Antidepressants are used to treat depression. Depression is a mental health condition which is characterised by a long-term lack of energy, ambition and concentration, coupled with low self-esteem, low mood and low self-worth. There are two main types of antidepressant medication; these are known as tricyclics and SSRIs (selective serotonin re-uptake inhibitors).
How do antidepressants work?
Scientists do not really understand why the chemical balance in the brain changes when a person develops depression; consequently, they also don’t really understand how antidepressants work. However, research has suggested that depression is caused by a decrease in the levels of noradrenaline and serotonin, which are thought to cause low mood.
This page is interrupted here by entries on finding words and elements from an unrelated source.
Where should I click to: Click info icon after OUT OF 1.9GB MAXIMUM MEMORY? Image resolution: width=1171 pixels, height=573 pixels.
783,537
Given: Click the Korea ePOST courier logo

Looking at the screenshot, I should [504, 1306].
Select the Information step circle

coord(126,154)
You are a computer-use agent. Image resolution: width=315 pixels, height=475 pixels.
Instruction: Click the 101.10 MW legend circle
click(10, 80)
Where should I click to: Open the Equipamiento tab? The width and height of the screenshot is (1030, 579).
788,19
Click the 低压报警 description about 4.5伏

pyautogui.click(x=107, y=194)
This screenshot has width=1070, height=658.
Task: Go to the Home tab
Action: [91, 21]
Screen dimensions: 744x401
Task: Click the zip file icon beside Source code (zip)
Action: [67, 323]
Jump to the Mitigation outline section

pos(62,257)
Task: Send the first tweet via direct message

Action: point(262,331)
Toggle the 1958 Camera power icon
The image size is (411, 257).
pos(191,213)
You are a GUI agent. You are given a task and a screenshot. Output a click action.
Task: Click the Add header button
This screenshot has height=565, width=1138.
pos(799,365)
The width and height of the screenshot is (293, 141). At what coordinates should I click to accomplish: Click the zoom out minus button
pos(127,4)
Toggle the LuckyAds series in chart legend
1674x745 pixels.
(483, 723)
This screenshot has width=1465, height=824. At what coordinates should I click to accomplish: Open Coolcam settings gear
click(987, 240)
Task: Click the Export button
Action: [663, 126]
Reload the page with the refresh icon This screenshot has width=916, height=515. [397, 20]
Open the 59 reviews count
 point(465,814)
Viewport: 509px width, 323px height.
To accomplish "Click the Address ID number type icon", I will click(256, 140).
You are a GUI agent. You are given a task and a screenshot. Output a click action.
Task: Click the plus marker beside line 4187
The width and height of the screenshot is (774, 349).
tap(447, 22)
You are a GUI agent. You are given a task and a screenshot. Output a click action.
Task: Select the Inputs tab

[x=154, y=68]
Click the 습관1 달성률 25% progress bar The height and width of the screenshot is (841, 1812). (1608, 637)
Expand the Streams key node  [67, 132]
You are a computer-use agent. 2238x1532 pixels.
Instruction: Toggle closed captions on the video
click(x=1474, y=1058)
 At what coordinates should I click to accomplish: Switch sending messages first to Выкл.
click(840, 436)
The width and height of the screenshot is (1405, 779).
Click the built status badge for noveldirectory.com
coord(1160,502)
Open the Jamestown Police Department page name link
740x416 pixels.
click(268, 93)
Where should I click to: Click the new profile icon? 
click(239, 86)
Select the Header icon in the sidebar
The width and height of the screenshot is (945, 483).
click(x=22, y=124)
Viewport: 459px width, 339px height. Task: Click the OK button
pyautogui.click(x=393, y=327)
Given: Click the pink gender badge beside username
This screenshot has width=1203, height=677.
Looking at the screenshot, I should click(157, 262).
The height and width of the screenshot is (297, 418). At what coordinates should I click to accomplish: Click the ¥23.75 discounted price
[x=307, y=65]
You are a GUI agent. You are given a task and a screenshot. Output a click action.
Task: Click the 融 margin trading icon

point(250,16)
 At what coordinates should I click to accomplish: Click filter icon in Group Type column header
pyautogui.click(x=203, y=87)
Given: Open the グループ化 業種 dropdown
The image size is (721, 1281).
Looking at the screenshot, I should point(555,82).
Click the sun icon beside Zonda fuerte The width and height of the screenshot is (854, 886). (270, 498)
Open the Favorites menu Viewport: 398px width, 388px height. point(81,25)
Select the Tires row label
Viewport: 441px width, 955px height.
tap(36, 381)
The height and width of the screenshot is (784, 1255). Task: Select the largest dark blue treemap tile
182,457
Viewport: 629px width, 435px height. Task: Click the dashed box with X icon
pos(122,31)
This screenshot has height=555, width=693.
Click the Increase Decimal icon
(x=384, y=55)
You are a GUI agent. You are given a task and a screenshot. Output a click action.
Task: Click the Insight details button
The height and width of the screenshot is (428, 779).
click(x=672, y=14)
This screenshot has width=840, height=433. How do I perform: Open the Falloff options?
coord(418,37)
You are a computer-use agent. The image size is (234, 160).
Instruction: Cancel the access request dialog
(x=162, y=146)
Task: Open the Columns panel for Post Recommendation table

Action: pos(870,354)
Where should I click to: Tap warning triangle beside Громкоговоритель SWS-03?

Tricylics increase the levels of noradrenaline and serotonin and SSRIs increase the levels of serotonin.
Are there any side-effects of antidepressants?
Some people experience side-effects when taking antibiotics; common side-effects include:
- Blurred vision
- A dry mouth
- Changes in body temperature and sweating
- Trouble urinating
Usually, side-effects are more common with tricyclics than SSRIs.
Are antidepressants safe for everyone?
Some people may not be given antidepressants because they may interfere with other types of medication and may make existing conditions worse; examples of these people include people with heart, liver or kidney problems, pregnant women and children under the age of 18. Prolonged use of antidepressants is usually not recommended as people can get mildly addicted to them; the tablets themselves are not addictive but they can cause withdrawal symptoms which can be particularly nasty. Many doctors will prescribe antibiotics alongside courses of counselling and therapy; this is often much more effective than medication alone.